EXERCISE REQUIREMENTS: Within the material below, transcribe exactly the lines from the one holding "Click the add element plus icon in top bar" through the one holding "Screen dimensions: 832x360", keeping both ends and skipping the rest.

INPUT:
*** Block opens ***

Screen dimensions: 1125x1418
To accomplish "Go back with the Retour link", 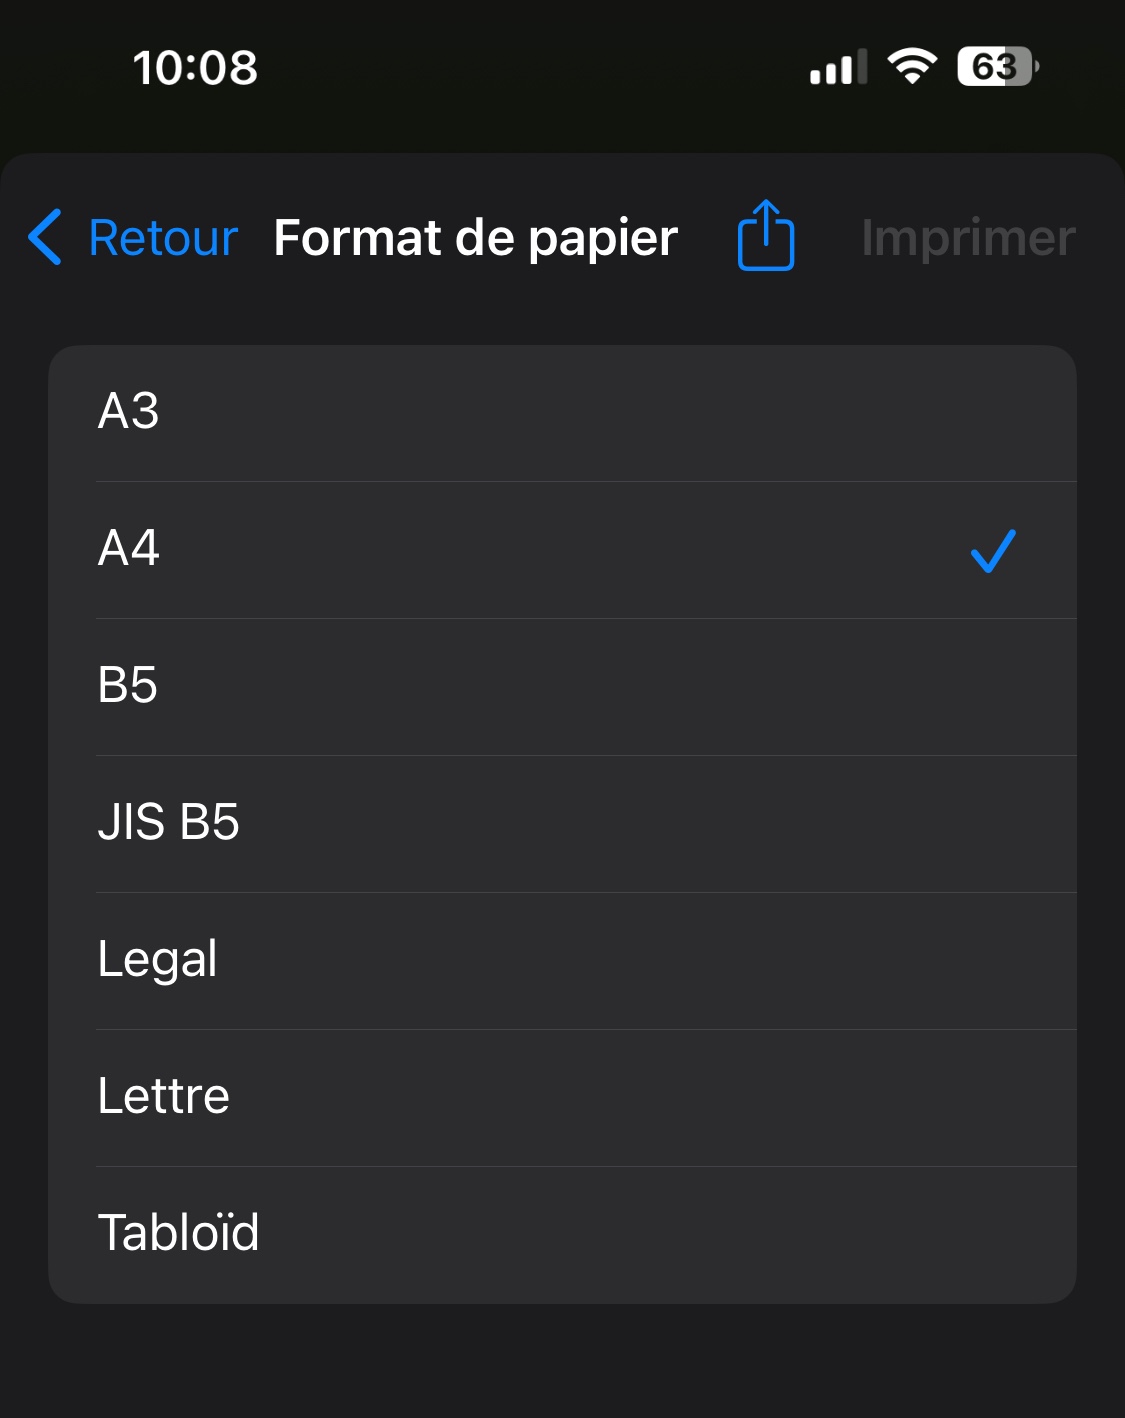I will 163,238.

*** Block closes ***
*** Block opens ***

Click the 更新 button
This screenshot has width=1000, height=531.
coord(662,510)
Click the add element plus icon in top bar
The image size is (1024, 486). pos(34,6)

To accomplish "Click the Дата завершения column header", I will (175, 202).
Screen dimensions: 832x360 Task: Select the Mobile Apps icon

*** Block closes ***

ANSWER AREA:
Click the add element plus icon in top bar
The image size is (1024, 486). pos(34,6)

To accomplish "Click the Дата завершения column header", I will (175, 202).
Screen dimensions: 832x360 Task: Select the Mobile Apps icon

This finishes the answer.